Data Frame containing hyphens using R

I have created a list (Based on items in a column) in order to subset my dataset into smaller datasets relating to a particular variable. This list contains strings with hyphens in them -.

dim.list <- c('Age_CareContactDate-Gender', 'Age_CareContactDate-Group',
         'Age_ServiceReferralReceivedDate-Gender',
         'Age_ServiceReferralReceivedDate-Gender-0-18',
         'Age_ServiceReferralReceivedDate-Group',
         'Age_ServiceReferralReceivedDate-Group-ReferralReason')

I have then written some code to loop through each item in this list subsetting my main data.

for (i in dim.list) {assign(paste("df1.",i,sep=""),df[df$Dimension==i,])}

This works fine, however when I come to aggregate this in order to get some summary statistics I can't reference the dataset as R stops reading after the hyphen (I assume that the hyphen is some special character)

If I use a different list without hyphens e.g.

dim.list.abr <- c('ACCD_Gen','ACCD_Grp',
              'ASRRD_Gen',
              'ASRRD_Gen_0_18',
              'ASRRD_Grp',
              'ASRRD_Grp_RefRsn')

When my for loop above executes I get 6 data.frames with no observations.

Why is this happening?


Solution 1:

Comment to answer:

Hyphens aren't allowed in standard variable names.
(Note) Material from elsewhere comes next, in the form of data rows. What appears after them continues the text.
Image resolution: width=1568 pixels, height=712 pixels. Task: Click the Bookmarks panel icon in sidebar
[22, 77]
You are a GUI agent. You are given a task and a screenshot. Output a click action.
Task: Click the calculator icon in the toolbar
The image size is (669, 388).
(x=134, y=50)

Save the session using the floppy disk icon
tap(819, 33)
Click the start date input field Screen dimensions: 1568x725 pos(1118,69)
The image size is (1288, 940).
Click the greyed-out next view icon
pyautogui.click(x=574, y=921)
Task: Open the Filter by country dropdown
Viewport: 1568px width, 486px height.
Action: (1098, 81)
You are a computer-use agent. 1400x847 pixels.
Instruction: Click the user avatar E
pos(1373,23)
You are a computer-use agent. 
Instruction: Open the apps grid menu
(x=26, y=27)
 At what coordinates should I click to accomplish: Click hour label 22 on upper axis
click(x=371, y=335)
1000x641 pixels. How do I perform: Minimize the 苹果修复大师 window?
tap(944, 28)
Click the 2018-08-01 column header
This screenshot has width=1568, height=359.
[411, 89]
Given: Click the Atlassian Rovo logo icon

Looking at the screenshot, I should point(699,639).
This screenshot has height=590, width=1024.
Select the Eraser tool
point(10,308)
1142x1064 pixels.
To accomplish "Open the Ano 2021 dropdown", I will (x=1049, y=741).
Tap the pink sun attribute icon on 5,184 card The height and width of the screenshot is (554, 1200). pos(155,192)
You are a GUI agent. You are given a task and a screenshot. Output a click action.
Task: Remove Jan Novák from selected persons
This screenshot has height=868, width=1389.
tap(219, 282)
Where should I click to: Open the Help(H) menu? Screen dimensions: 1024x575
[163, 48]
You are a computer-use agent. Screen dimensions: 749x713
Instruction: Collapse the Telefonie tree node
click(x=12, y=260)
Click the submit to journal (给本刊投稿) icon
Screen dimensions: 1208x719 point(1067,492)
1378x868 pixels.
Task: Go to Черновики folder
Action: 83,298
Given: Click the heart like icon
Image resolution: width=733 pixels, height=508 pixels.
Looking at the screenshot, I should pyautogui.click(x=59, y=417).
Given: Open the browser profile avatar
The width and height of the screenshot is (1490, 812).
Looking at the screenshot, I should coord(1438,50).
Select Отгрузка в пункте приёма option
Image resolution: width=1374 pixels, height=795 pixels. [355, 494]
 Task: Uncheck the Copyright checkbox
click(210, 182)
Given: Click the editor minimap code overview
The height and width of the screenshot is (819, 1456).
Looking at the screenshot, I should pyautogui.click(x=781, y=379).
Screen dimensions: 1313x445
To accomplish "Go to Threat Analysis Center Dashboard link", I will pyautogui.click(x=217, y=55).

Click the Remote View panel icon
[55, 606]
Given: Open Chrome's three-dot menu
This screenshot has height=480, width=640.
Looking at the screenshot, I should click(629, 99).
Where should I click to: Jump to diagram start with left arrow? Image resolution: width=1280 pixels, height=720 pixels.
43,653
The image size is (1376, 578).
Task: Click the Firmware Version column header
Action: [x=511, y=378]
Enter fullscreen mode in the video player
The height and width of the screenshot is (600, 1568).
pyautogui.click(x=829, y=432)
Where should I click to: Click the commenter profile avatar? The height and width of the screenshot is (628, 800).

Think of a simple example: a-b. Is it a variable name with a hyphen or is it a minus b? The R interpreter assumes a minus b, because it doesn't require spaces for binary operations. You can force non-standard names to work using backticks, e.g.,

# terribly confusing names:
`a-b` <- 5
`x+y` <- 10
`mean(x^2)` <- "this is awful"

but you're better off following the rules and using standard names without special characters like + - * / % $ # @ ! & | ^ ( [ ' " in them. At ?quotes there is a section on Names and Identifiers:

Identifiers consist of a sequence of letters, digits, the period (.) and the underscore. They must not start with a digit nor underscore, nor with a period followed by a digit. Reserved words are not valid identifiers.

So that's why you're getting an error, but what you're doing isn't good practice. I completely agree with Axeman's comments. Use split to divide up your data frame into a list. And keep it in a list rather than use assign, it will be much easier to loop over or use lapply with that way. You might want to read my answer at How to make a list of data frames for a lot of discussion and examples.

Regarding your comment "dim.list is not the complete set of unique entries in the Dimensions column", that just means you need to subset before you split:

nice_list = df[df$Dimension %in% dim.list, ]
nice_list = split(nice_list, nice_list$Dimension)